In Nashville, she found, “They all loved my Kiwi accent and were interested in my style of music.”
A host encouraged her to ring as many agents as she could and try to drum up some work in the country music capital. “They all loved my Kiwi accent and were interested in my style of music. Some of them said, ‘Jenny, just keep on talking.’ Once I had worked down the list, I mailed all my packages out to them.”
Since 2008, Blackadder has released albums on BMG (Banjo Gospel), Rajon Music (Banjo Favourites, Country Gospel, Country Banjo) and Ode (It’s Now Or Never). Revered jazz guitarist Bob Heinz was a constant presence on Blackadder’s recordings as guitarist, producer and arranger.
Heinz once wrote of Blackadder: “Jenny’s executed melodies and sparkling tremolo lines present the authentic banjo sound – rich, vibrant, and in every way a harmonically complete solo instrument.”
Blackadder moved to the Wellington region in 2015 and spent a few years there before returning to Christchurch. “I was pretty lucky to get that five or six years with her,” her son Geoffrey Hern said. “But she started getting sick and wanted to go back to Christchurch.”
In a Facebook post on Mother’s Day 2022, Hern wrote, “For those who don't know, Mum has dementia. It’s painful seeing an amazing talented woman losing her memory. But we have a lot to be thankful for too. She’s in a great dementia care facility, with amazing staff, who let her be the queen diva that she is.”

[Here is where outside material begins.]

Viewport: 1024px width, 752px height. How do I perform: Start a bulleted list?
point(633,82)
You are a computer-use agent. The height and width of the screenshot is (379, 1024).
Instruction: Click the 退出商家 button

He told AudioCulture that Blackadder could no longer play music, but her children and grandchildren have taken up the baton. “The part I’ll miss the most is being able to sit around and just jam with her,” he said. “It was so much fun playing with Mum. We can still hang out, but we won’t be able to play music together anymore. I’m so grateful for everything she taught me. She may not be able to play but we’ll keep playing for all of us.”